> _WRITTEN REQUEST 1_:
In the Coffee Break market note, why does the firm keep its slightly positive stance on equities? Answer in one to three sentences.

# start of TEXT SECTION

Coffee Break 11/28/2016

Highlights

  • United States: US durable goods orders rose by 4.8% in October driven by stronger demand for commercial aircraft.  
  • Euro zone: Economic activity accelerated in November.
  • Asset allocation: We are now positive on Japanese equities as the country is benefitting from a realignment of its policy mix and is a beneficiary of the regime change in the US.

Asset Allocation :

Over the past week, the Merrill Lynch's fund manager survey confirmed the strong change in investor positioning after the election of Donald Trump. Contrary to the trends observed so far during this year, an asset rotation has started with investors shifting their bond exposure (mainly US) to equities. Given the fact that this rotation doesn't seem stretched, we believe there is further room for an outperformance of equities. This is a good reason to maintain our slightly positive stance in equities.

From a regional point of view, Japanese equities also look attractive. Japan is among the largest beneficiaries of the regime change in the US and benefits from a weaker JPY, and a supportive fiscal and monetary policy mix. Also, Japanese equities offer a hedge against a stronger USD and decorrelated performance.

In the short term, we will closely watch the outcome of the Italian constitutional referendum on 4 December.

Our current investment strategy on traditional funds:

Legend
grey : no change
blue : change

EQUITIES VERSUS BONDS

We are now slightly overweight in equities versus bonds:

  • The macro news flow is in line with low but positive growth.
    • In the US, we expect a tightening FED in a "high pressure economy" and a rate hike by the end of the year.
    • Chinese authorities will continue their proactive fiscal policy and prudent monetary policy measures.
    • Europe is showing resilience following the "Brexit" referendum.
    • In the UK, GDP growth should reach 1.4% in 2017 and 1.7% in 2018, as announced in the UK's Autumn Statement.
    • The stabilisation in commodity prices mitigates downside risks on a global scale.
  • The medium to long-term economic risks have increased due to the various political events:
    • While the possible outcome of the Italian referendum on 4 December is unclear, a resignation of Matteo Renzi and new elections have a low probability. But a recapitalisation of the banking sector should take place before the year-end.
    • Donald Trump's election increased market uncertainties.

# end of TEXT SECTION
# start of DATA

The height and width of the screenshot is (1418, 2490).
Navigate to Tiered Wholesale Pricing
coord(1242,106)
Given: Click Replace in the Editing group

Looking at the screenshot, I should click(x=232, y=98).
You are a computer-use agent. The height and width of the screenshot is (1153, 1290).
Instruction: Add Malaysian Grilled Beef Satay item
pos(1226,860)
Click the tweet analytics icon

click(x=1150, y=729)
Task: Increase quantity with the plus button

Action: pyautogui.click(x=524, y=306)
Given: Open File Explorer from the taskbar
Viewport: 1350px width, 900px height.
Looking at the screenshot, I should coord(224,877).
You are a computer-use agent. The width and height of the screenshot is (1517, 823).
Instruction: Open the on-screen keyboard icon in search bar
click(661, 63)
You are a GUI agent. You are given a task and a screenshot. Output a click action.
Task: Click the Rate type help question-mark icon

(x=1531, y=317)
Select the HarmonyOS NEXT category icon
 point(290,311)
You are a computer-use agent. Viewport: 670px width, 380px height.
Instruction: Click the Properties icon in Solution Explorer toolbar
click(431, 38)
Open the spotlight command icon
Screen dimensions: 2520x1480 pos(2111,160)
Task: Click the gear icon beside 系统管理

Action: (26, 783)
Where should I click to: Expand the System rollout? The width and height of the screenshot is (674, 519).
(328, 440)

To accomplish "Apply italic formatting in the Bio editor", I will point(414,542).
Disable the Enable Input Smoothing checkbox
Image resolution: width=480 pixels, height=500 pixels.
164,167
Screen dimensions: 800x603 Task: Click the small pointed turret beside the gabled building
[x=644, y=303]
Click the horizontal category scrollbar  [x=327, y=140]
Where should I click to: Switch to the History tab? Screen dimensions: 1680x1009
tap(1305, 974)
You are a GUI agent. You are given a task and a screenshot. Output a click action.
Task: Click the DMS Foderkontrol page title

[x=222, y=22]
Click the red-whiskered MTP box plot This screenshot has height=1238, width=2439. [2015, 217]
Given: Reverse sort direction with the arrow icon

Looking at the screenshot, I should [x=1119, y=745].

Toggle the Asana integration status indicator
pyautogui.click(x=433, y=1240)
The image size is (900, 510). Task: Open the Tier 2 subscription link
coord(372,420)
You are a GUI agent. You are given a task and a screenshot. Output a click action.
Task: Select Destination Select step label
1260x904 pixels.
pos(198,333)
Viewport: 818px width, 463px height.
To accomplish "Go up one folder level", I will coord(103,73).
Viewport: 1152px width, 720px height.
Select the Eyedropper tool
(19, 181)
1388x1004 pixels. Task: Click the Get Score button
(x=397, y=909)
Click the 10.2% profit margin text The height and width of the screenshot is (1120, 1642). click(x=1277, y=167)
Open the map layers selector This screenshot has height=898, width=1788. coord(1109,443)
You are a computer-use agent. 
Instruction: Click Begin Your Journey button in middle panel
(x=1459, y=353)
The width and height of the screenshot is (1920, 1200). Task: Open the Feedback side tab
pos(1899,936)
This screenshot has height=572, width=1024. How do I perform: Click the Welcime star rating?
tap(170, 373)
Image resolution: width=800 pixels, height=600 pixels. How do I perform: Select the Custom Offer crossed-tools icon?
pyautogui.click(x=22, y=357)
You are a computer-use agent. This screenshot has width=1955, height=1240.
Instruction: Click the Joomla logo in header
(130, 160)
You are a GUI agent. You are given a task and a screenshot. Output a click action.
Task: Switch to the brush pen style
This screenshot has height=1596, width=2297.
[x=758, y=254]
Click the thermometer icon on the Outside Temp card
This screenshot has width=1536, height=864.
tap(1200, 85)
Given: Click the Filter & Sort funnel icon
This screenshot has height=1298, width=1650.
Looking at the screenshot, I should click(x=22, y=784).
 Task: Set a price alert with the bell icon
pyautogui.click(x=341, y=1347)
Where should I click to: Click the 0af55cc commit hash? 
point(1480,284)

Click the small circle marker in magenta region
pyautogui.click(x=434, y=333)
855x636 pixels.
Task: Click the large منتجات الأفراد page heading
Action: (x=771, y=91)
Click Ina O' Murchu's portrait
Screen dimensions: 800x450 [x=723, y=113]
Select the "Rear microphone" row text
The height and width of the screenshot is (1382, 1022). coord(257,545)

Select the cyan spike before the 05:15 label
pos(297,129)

# end of DATA

> _WRITTEN REQUEST 2_:
Duplicate the listing from its first line through the line containing "Click the red-whiskered", with both of those lines included.

> _EXPECTED OUTPUT 1_:
The fund manager survey shows that investors have started shifting their bond exposure, mainly US, into equities since Donald Trump's election. Because this rotation does not seem stretched, the firm believes equities still have room to outperform, and that is its reason for staying slightly positive on them.

> _EXPECTED OUTPUT 2_:
The height and width of the screenshot is (1418, 2490).
Navigate to Tiered Wholesale Pricing
coord(1242,106)
Given: Click Replace in the Editing group

Looking at the screenshot, I should click(x=232, y=98).
You are a computer-use agent. The height and width of the screenshot is (1153, 1290).
Instruction: Add Malaysian Grilled Beef Satay item
pos(1226,860)
Click the tweet analytics icon

click(x=1150, y=729)
Task: Increase quantity with the plus button

Action: pyautogui.click(x=524, y=306)
Given: Open File Explorer from the taskbar
Viewport: 1350px width, 900px height.
Looking at the screenshot, I should coord(224,877).
You are a computer-use agent. The width and height of the screenshot is (1517, 823).
Instruction: Open the on-screen keyboard icon in search bar
click(661, 63)
You are a GUI agent. You are given a task and a screenshot. Output a click action.
Task: Click the Rate type help question-mark icon

(x=1531, y=317)
Select the HarmonyOS NEXT category icon
 point(290,311)
You are a computer-use agent. Viewport: 670px width, 380px height.
Instruction: Click the Properties icon in Solution Explorer toolbar
click(431, 38)
Open the spotlight command icon
Screen dimensions: 2520x1480 pos(2111,160)
Task: Click the gear icon beside 系统管理

Action: (26, 783)
Where should I click to: Expand the System rollout? The width and height of the screenshot is (674, 519).
(328, 440)

To accomplish "Apply italic formatting in the Bio editor", I will point(414,542).
Disable the Enable Input Smoothing checkbox
Image resolution: width=480 pixels, height=500 pixels.
164,167
Screen dimensions: 800x603 Task: Click the small pointed turret beside the gabled building
[x=644, y=303]
Click the horizontal category scrollbar  [x=327, y=140]
Where should I click to: Switch to the History tab? Screen dimensions: 1680x1009
tap(1305, 974)
You are a GUI agent. You are given a task and a screenshot. Output a click action.
Task: Click the DMS Foderkontrol page title

[x=222, y=22]
Click the red-whiskered MTP box plot This screenshot has height=1238, width=2439. [2015, 217]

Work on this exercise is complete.